The Bic -- World's First Chewable Pen
They are so ubiquitous now that we hardly even think about them, except when they run out of ink. But there was a moment in history when Bic pens had an impact on the lives of almost everyone.
The year was 1959 and I was in third grade when my friends and I acquired our first 19-cent Bic ballpoint pens at the stationary and candy store at the Albertson train station on Long Island. They were among the first cheap and disposable plastic items to enter our lives.
Things would never quite be the same.
Before the Bic, we basically had two types of pens -- the fountain pen, which required one to purchase ink in a small jar and draw the ink into the pen using a small built-in pump (Later we could purchase disposable cartridges of ink that one inserted in the pen). Fountain pens were messy. If you left the nib on the paper too long, you got a spot the size of a dime. They also had a tendency to leak, thus wreaking havoc on our shirts and pants.

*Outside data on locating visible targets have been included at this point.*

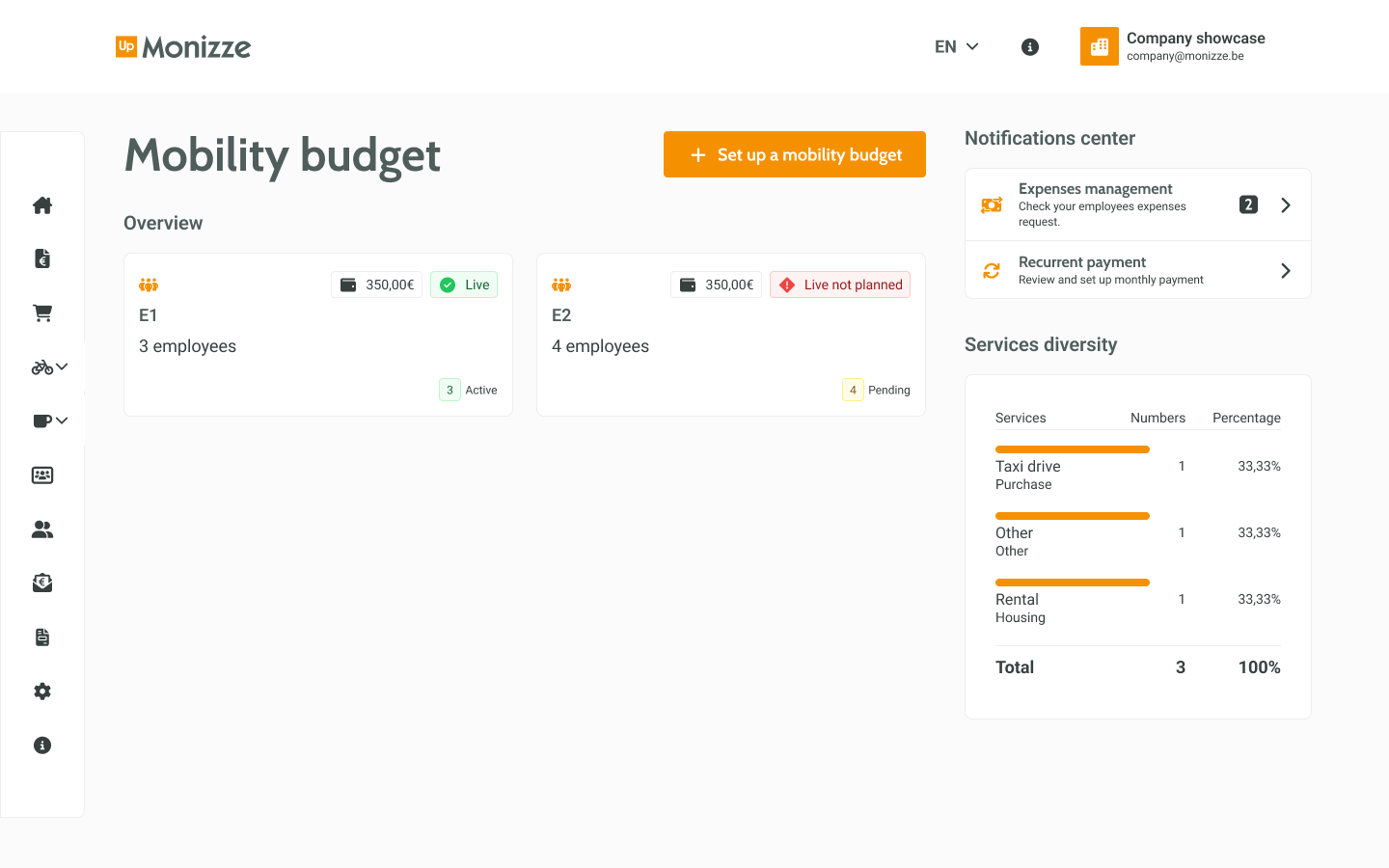Open the EN language dropdown
Image resolution: width=1389 pixels, height=868 pixels.
(x=956, y=46)
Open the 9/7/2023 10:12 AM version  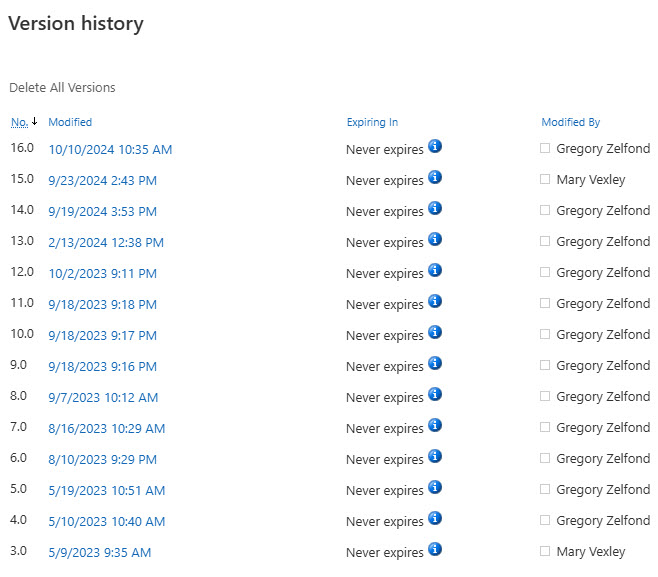click(103, 397)
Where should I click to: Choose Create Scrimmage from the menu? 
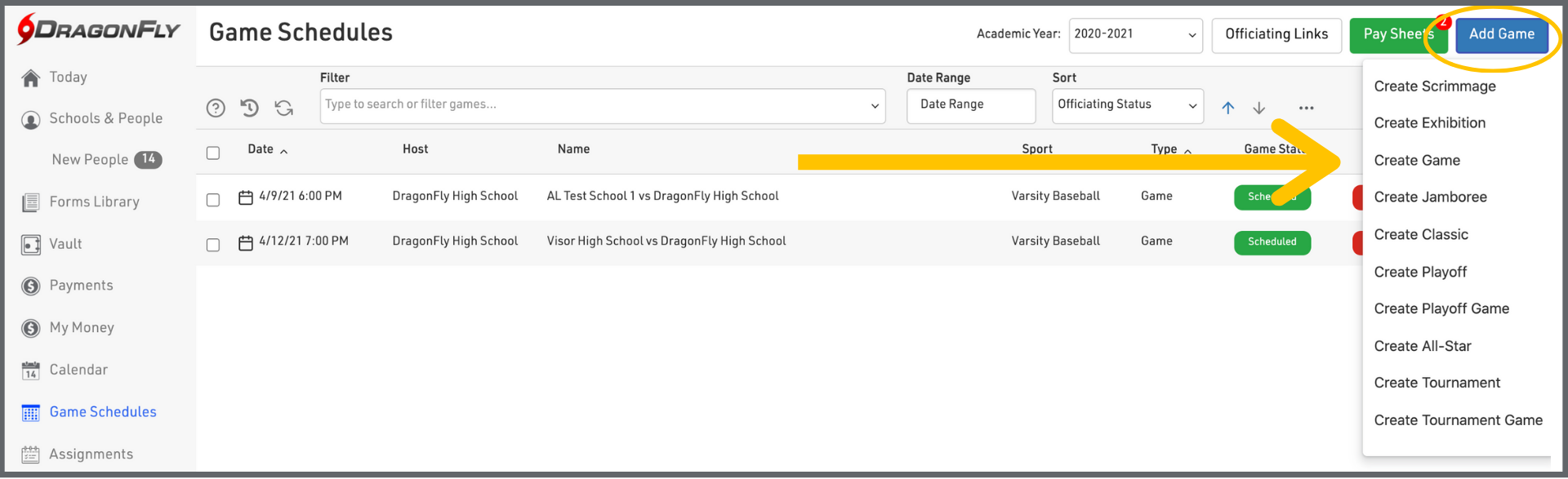[1434, 86]
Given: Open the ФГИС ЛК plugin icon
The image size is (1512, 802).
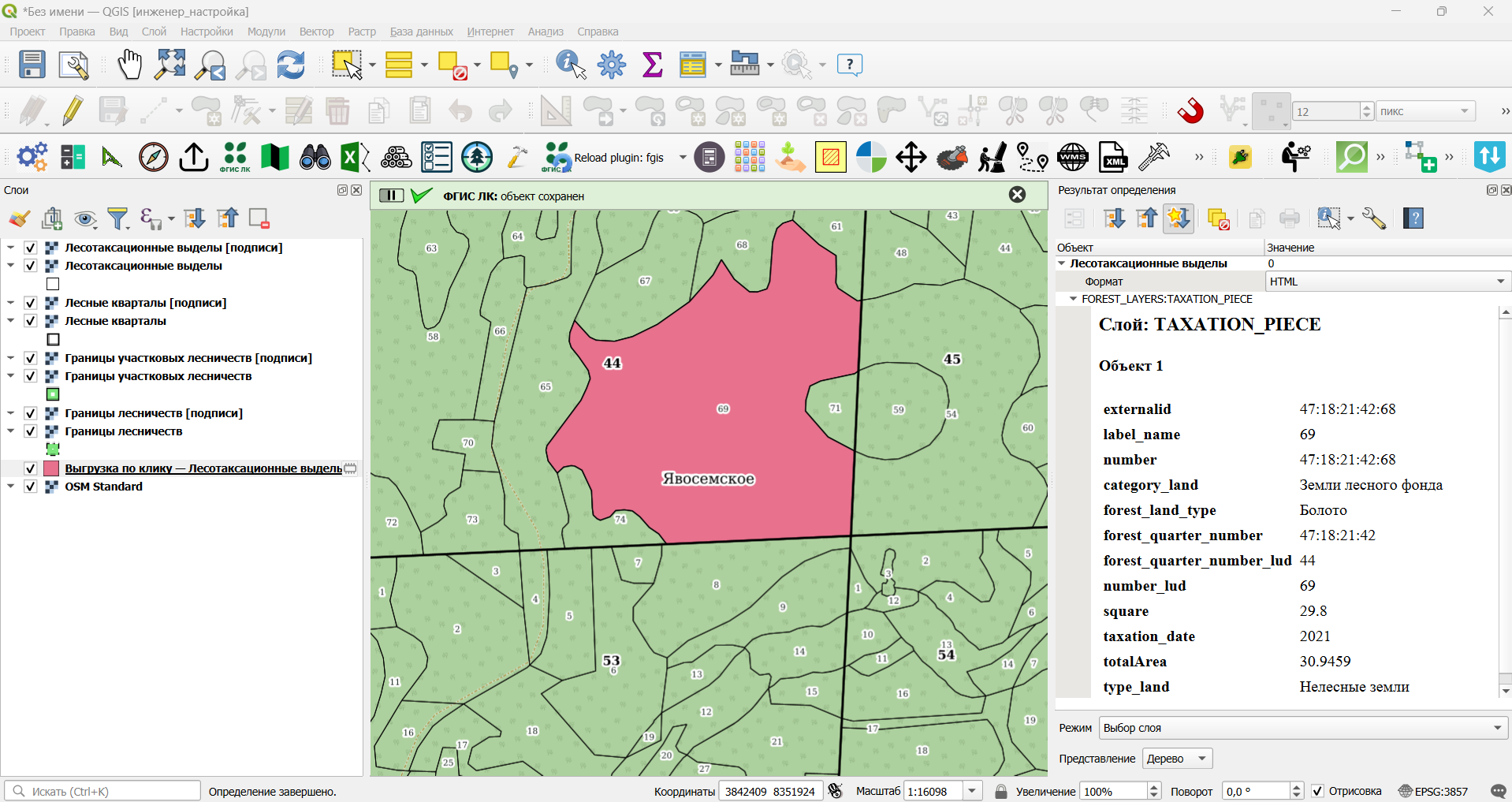Looking at the screenshot, I should click(235, 157).
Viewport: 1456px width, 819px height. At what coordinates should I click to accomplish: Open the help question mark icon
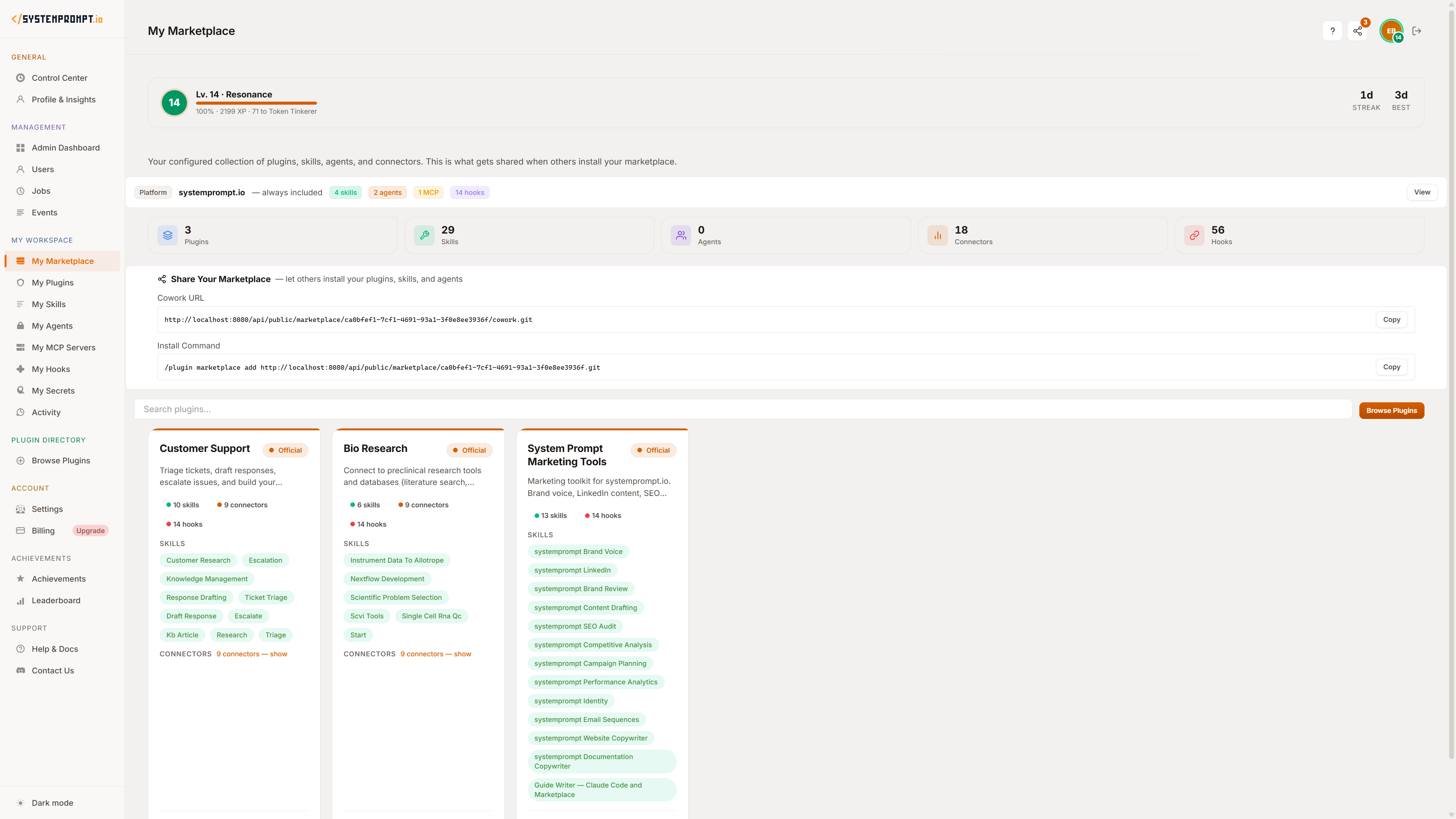tap(1332, 30)
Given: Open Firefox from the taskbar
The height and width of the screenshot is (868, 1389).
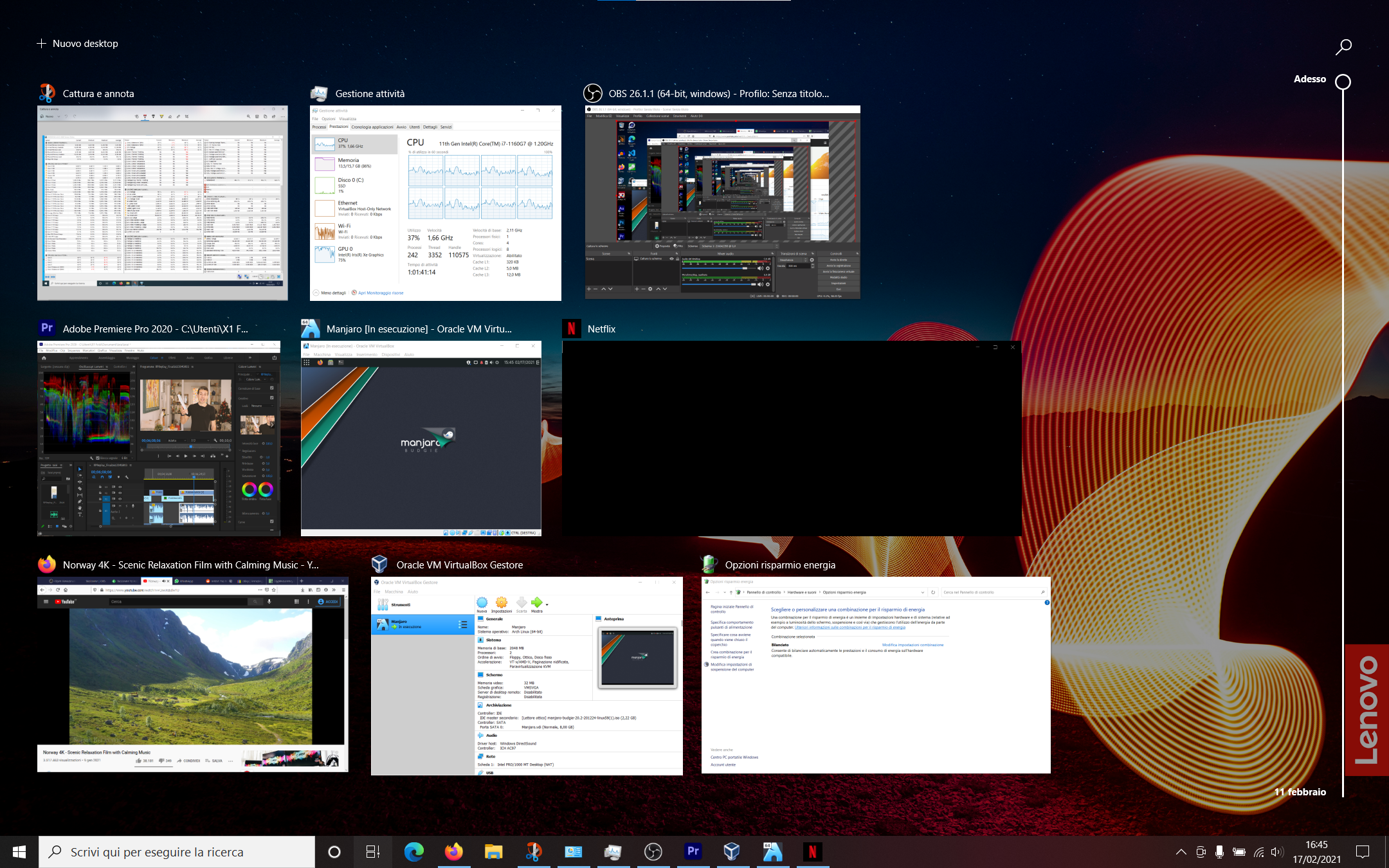Looking at the screenshot, I should coord(454,852).
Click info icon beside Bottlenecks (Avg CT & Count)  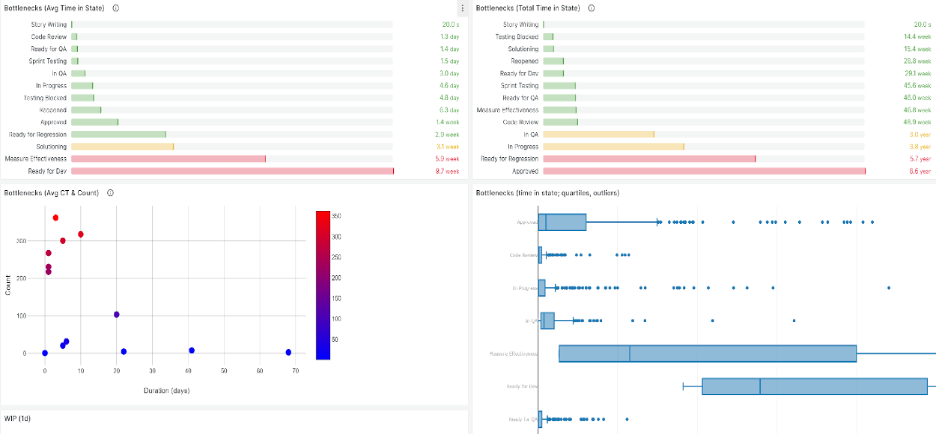click(109, 193)
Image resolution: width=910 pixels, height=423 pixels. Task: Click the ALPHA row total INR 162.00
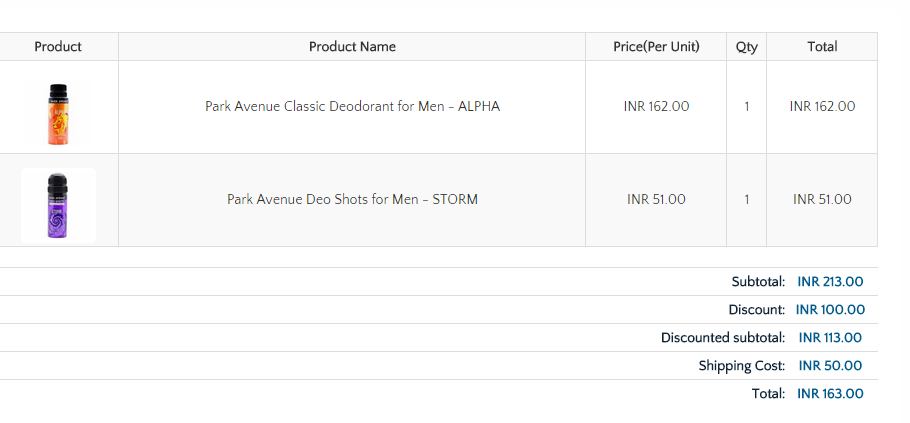coord(822,107)
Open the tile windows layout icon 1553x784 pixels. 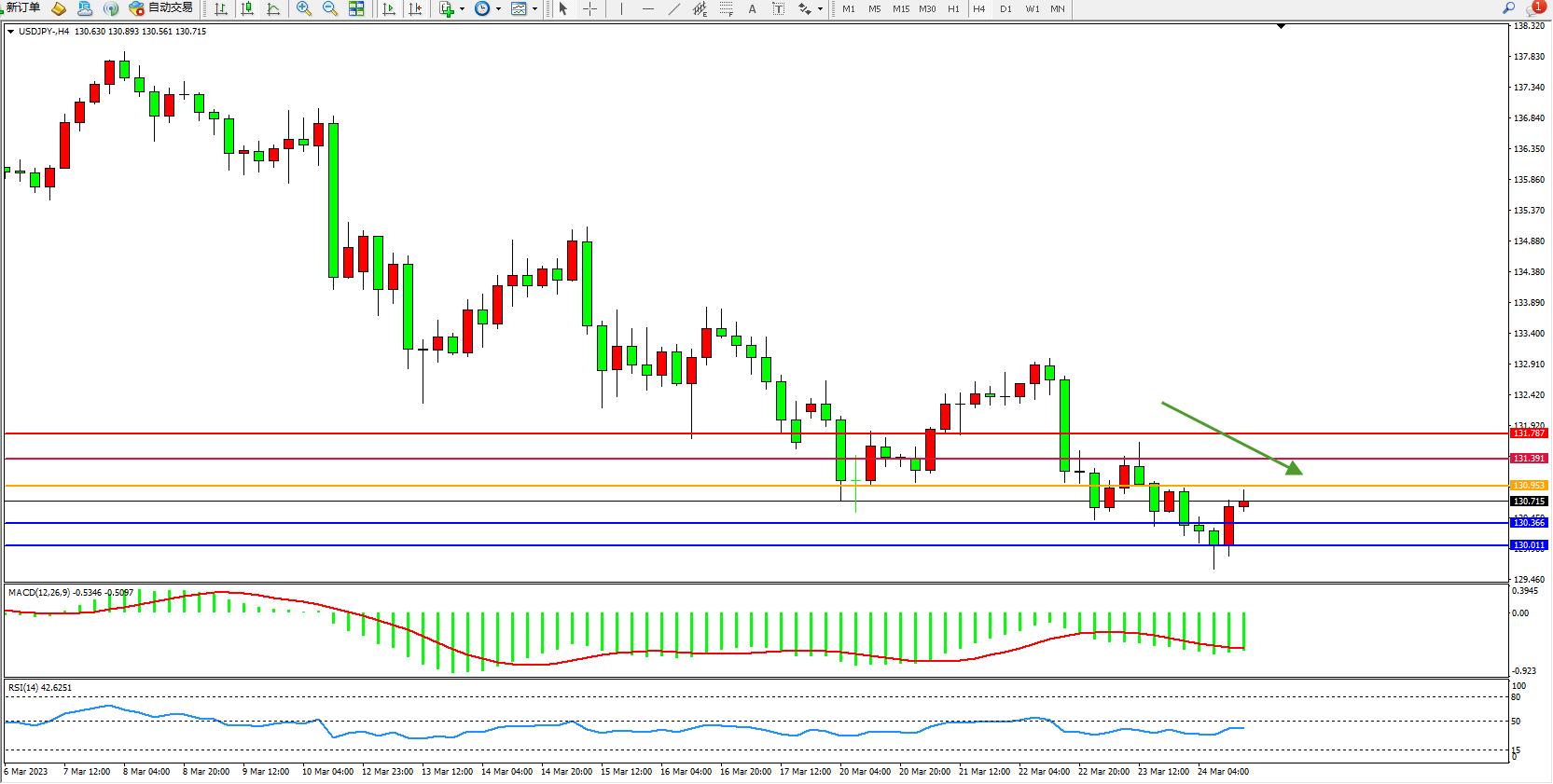[x=356, y=8]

The other kind of pen was the ballpoint, but not the disposable kind. These were made by companies like Parker, Scheaffer and Cross, and also came with refills. When a refill ran dry, you replaced it with a fresh one.
Whether ballpoint or fountain pen, these things were fairly expensive. You didn’t want to have to go home and tell your mom that you’d broken or lost it.
The first chewable pen, part 1
It surely wasn’t intended as part of the appeal, but Bic pens were chewable. Whereas most things meant to be chewed – gum, candy, etc – were banned in classrooms, pens were a necessity. Personally, I preferred to begin with the little stopper at the back end. It fit easily in your mouth and didn’t appear to detract from the functionality of the pen. The only problem with chewing the stopper was that it was
Although I’m certain I tried.
The first chewable pen, Part 2
The part of the Bic pen that you could chew repeatedly was the top, along with the little scoop-shaped thingie (which many years later – during the time of disco and Studio 54 -- proved to be an invaluable backup for other purposes), that was supposed to hook the pen to your shirt pocket. You could chew on one of these for quite a while and still get it to fit back on your pen. Although eventually – around the time that it began to resemble reptilian roadkill – it would begin to crack and flatten and become useless.
At this point the owner of the pen was faced with several choices. You could continue to carry it around without its top, which sooner or later usually resulted in a stain similar to the ones fountain pens caused.
Or, you could dismantle the pen and use the clear plastic tube as a more than adequate spitball launcher.
The first chewable pen, Part 3
Hardcore Bic pen gnawers did not stop after the plug and top were chewed. They went for the tube itself, which, even though it was made of harder plastic, didn’t prevent it from enduring a thorough mastication. I seem to recall, however, that given enough chomping, the tube tended to fracture into possibly dangerous slivers and splinters. Perhaps school nurses could shed more light on this?
And even that wasn’t the end of a Bic pen’s epicurean delights, for once the tube was breeched, the truly dedicated gnawer could procure that sliver of blue or black delicacy, the cartridge. As anyone who has ever gone that far knows, the cartridge of the Bic pen is composed of some of the softest, most delectable plastic available. But you had to be careful. One chomp too many and you could suffer the dreaded blight of Navy blue lips.
And finally, the bic pen and the demise of the old-fashioned wooden school desk
This is probably a bit of a stretch, but it seems to me that the arrival of the Bic pen coincided with the end of those old (comparatively soft and easiest gouged ) wooden school desks, and the arrival of the modern (comparatively hard and difficult to scratch) laminate desk.
I seem to recall, or imagine I recall, that the switchover came around 4th or 5th grade, which would have been right around the time the Bic appeared. Coincidence? Or did that tough rollerball point prove too tempting to those of us who needed to carve our initials and other expressions in wood?